Element and text position data
= = = = = = =
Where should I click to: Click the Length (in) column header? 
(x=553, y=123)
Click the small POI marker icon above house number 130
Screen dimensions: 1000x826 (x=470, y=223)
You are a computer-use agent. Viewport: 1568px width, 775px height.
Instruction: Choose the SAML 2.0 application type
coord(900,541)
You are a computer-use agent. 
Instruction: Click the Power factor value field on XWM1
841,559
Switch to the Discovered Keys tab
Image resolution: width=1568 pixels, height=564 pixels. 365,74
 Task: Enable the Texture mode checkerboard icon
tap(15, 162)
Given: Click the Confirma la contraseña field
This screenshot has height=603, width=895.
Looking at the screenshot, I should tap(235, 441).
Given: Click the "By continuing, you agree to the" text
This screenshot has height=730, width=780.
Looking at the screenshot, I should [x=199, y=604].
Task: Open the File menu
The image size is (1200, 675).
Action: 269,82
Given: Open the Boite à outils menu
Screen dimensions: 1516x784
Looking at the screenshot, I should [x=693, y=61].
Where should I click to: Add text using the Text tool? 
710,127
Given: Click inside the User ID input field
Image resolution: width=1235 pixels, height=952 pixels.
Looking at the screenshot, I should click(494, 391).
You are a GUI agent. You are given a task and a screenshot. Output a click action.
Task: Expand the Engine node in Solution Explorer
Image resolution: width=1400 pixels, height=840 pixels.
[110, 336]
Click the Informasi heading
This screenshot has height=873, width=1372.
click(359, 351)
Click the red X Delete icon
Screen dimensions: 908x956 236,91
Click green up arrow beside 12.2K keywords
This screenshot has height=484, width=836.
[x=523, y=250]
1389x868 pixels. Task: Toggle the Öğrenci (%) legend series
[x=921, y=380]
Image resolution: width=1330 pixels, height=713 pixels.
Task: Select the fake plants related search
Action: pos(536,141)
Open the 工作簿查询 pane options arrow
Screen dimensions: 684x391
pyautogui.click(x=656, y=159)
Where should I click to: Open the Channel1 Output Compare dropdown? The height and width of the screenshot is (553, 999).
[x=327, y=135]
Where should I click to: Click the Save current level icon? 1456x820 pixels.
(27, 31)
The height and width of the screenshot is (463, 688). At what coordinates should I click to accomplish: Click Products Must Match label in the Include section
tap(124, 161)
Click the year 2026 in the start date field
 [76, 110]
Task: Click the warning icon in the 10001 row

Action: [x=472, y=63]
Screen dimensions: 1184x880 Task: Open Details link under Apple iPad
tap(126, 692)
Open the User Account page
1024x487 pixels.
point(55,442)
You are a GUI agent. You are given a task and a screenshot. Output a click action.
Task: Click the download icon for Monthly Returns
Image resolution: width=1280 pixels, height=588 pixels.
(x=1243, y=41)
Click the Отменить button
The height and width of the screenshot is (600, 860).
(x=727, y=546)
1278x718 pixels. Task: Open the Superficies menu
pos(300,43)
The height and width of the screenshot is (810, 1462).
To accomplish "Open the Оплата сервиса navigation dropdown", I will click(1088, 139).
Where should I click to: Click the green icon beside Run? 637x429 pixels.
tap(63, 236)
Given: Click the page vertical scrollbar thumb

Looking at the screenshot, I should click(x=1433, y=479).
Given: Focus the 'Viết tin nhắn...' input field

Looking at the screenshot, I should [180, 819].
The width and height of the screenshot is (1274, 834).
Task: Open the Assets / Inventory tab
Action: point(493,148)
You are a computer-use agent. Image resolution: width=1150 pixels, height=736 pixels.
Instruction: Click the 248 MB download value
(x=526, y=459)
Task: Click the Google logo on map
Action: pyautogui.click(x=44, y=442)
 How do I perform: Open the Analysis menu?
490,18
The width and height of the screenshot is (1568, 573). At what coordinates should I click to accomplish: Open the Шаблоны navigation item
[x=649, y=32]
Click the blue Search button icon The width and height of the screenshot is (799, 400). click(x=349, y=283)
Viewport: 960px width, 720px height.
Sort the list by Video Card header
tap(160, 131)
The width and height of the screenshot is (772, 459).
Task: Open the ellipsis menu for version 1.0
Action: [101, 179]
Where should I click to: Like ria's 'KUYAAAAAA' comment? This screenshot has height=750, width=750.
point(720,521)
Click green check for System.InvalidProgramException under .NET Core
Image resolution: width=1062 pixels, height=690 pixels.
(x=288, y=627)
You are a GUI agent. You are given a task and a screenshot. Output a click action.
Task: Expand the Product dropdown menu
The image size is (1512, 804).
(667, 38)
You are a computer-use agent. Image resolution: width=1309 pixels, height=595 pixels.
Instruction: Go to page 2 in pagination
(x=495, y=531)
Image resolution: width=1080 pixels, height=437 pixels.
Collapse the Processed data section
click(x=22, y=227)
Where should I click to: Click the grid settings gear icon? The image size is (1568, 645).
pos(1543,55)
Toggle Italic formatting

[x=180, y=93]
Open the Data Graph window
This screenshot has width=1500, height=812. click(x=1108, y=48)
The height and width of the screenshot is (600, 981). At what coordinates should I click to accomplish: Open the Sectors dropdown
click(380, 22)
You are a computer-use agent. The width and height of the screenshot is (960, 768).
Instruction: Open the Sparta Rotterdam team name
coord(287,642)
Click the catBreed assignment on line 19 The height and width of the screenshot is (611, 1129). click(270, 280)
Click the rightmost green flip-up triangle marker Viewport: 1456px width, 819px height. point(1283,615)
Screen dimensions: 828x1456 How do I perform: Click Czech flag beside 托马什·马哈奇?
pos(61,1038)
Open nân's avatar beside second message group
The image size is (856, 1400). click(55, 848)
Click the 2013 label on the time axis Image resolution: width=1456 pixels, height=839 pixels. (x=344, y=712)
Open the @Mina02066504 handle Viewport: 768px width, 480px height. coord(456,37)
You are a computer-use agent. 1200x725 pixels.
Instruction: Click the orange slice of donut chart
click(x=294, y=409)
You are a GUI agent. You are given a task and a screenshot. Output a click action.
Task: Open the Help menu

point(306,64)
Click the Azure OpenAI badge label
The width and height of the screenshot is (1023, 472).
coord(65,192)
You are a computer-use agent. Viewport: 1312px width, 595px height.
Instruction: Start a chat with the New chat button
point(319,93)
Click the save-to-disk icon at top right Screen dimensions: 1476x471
= = = = = = =
### Given request
Please write out all of the lines above exactly as they appear.

### Result
Where should I click to: Click the Length (in) column header? 
(x=553, y=123)
Click the small POI marker icon above house number 130
Screen dimensions: 1000x826 (x=470, y=223)
You are a computer-use agent. Viewport: 1568px width, 775px height.
Instruction: Choose the SAML 2.0 application type
coord(900,541)
You are a computer-use agent. 
Instruction: Click the Power factor value field on XWM1
841,559
Switch to the Discovered Keys tab
Image resolution: width=1568 pixels, height=564 pixels. 365,74
 Task: Enable the Texture mode checkerboard icon
tap(15, 162)
Given: Click the Confirma la contraseña field
This screenshot has height=603, width=895.
Looking at the screenshot, I should tap(235, 441).
Given: Click the "By continuing, you agree to the" text
This screenshot has height=730, width=780.
Looking at the screenshot, I should [x=199, y=604].
Task: Open the File menu
The image size is (1200, 675).
Action: 269,82
Given: Open the Boite à outils menu
Screen dimensions: 1516x784
Looking at the screenshot, I should [x=693, y=61].
Where should I click to: Add text using the Text tool? 
710,127
Given: Click inside the User ID input field
Image resolution: width=1235 pixels, height=952 pixels.
Looking at the screenshot, I should click(494, 391).
You are a GUI agent. You are given a task and a screenshot. Output a click action.
Task: Expand the Engine node in Solution Explorer
Image resolution: width=1400 pixels, height=840 pixels.
[110, 336]
Click the Informasi heading
This screenshot has height=873, width=1372.
click(359, 351)
Click the red X Delete icon
Screen dimensions: 908x956 236,91
Click green up arrow beside 12.2K keywords
This screenshot has height=484, width=836.
[x=523, y=250]
1389x868 pixels. Task: Toggle the Öğrenci (%) legend series
[x=921, y=380]
Image resolution: width=1330 pixels, height=713 pixels.
Task: Select the fake plants related search
Action: pos(536,141)
Open the 工作簿查询 pane options arrow
Screen dimensions: 684x391
pyautogui.click(x=656, y=159)
Where should I click to: Open the Channel1 Output Compare dropdown? The height and width of the screenshot is (553, 999).
[x=327, y=135]
Where should I click to: Click the Save current level icon? 1456x820 pixels.
(27, 31)
The height and width of the screenshot is (463, 688). At what coordinates should I click to accomplish: Click Products Must Match label in the Include section
tap(124, 161)
Click the year 2026 in the start date field
 [76, 110]
Task: Click the warning icon in the 10001 row

Action: [x=472, y=63]
Screen dimensions: 1184x880 Task: Open Details link under Apple iPad
tap(126, 692)
Open the User Account page
1024x487 pixels.
point(55,442)
You are a GUI agent. You are given a task and a screenshot. Output a click action.
Task: Click the download icon for Monthly Returns
Image resolution: width=1280 pixels, height=588 pixels.
(x=1243, y=41)
Click the Отменить button
The height and width of the screenshot is (600, 860).
(x=727, y=546)
1278x718 pixels. Task: Open the Superficies menu
pos(300,43)
The height and width of the screenshot is (810, 1462).
To accomplish "Open the Оплата сервиса navigation dropdown", I will click(1088, 139).
Where should I click to: Click the green icon beside Run? 637x429 pixels.
tap(63, 236)
Given: Click the page vertical scrollbar thumb

Looking at the screenshot, I should click(x=1433, y=479).
Given: Focus the 'Viết tin nhắn...' input field

Looking at the screenshot, I should [180, 819].
The width and height of the screenshot is (1274, 834).
Task: Open the Assets / Inventory tab
Action: point(493,148)
You are a computer-use agent. Image resolution: width=1150 pixels, height=736 pixels.
Instruction: Click the 248 MB download value
(x=526, y=459)
Task: Click the Google logo on map
Action: pyautogui.click(x=44, y=442)
 How do I perform: Open the Analysis menu?
490,18
The width and height of the screenshot is (1568, 573). At what coordinates should I click to accomplish: Open the Шаблоны navigation item
[x=649, y=32]
Click the blue Search button icon The width and height of the screenshot is (799, 400). click(x=349, y=283)
Viewport: 960px width, 720px height.
Sort the list by Video Card header
tap(160, 131)
The width and height of the screenshot is (772, 459).
Task: Open the ellipsis menu for version 1.0
Action: [101, 179]
Where should I click to: Like ria's 'KUYAAAAAA' comment? This screenshot has height=750, width=750.
point(720,521)
Click green check for System.InvalidProgramException under .NET Core
Image resolution: width=1062 pixels, height=690 pixels.
(x=288, y=627)
You are a GUI agent. You are given a task and a screenshot. Output a click action.
Task: Expand the Product dropdown menu
The image size is (1512, 804).
(667, 38)
You are a computer-use agent. Image resolution: width=1309 pixels, height=595 pixels.
Instruction: Go to page 2 in pagination
(x=495, y=531)
Image resolution: width=1080 pixels, height=437 pixels.
Collapse the Processed data section
click(x=22, y=227)
Where should I click to: Click the grid settings gear icon? The image size is (1568, 645).
pos(1543,55)
Toggle Italic formatting

[x=180, y=93]
Open the Data Graph window
This screenshot has width=1500, height=812. click(x=1108, y=48)
The height and width of the screenshot is (600, 981). At what coordinates should I click to accomplish: Open the Sectors dropdown
click(380, 22)
You are a computer-use agent. The width and height of the screenshot is (960, 768).
Instruction: Open the Sparta Rotterdam team name
coord(287,642)
Click the catBreed assignment on line 19 The height and width of the screenshot is (611, 1129). click(270, 280)
Click the rightmost green flip-up triangle marker Viewport: 1456px width, 819px height. point(1283,615)
Screen dimensions: 828x1456 How do I perform: Click Czech flag beside 托马什·马哈奇?
pos(61,1038)
Open nân's avatar beside second message group
The image size is (856, 1400). click(55, 848)
Click the 2013 label on the time axis Image resolution: width=1456 pixels, height=839 pixels. (x=344, y=712)
Open the @Mina02066504 handle Viewport: 768px width, 480px height. coord(456,37)
You are a computer-use agent. 1200x725 pixels.
Instruction: Click the orange slice of donut chart
click(x=294, y=409)
You are a GUI agent. You are given a task and a screenshot. Output a click action.
Task: Open the Help menu

point(306,64)
Click the Azure OpenAI badge label
The width and height of the screenshot is (1023, 472).
coord(65,192)
You are a computer-use agent. Viewport: 1312px width, 595px height.
Instruction: Start a chat with the New chat button
point(319,93)
Click the save-to-disk icon at top right Screen dimensions: 1476x471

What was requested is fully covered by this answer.